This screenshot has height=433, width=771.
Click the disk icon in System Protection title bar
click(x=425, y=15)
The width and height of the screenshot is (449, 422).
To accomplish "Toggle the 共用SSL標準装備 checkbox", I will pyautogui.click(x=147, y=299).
* * * * * * * * *
Task brief: Whenever a line above includes "screenshot", copy it in full.

Task solution:
This screenshot has height=433, width=771.
The width and height of the screenshot is (449, 422).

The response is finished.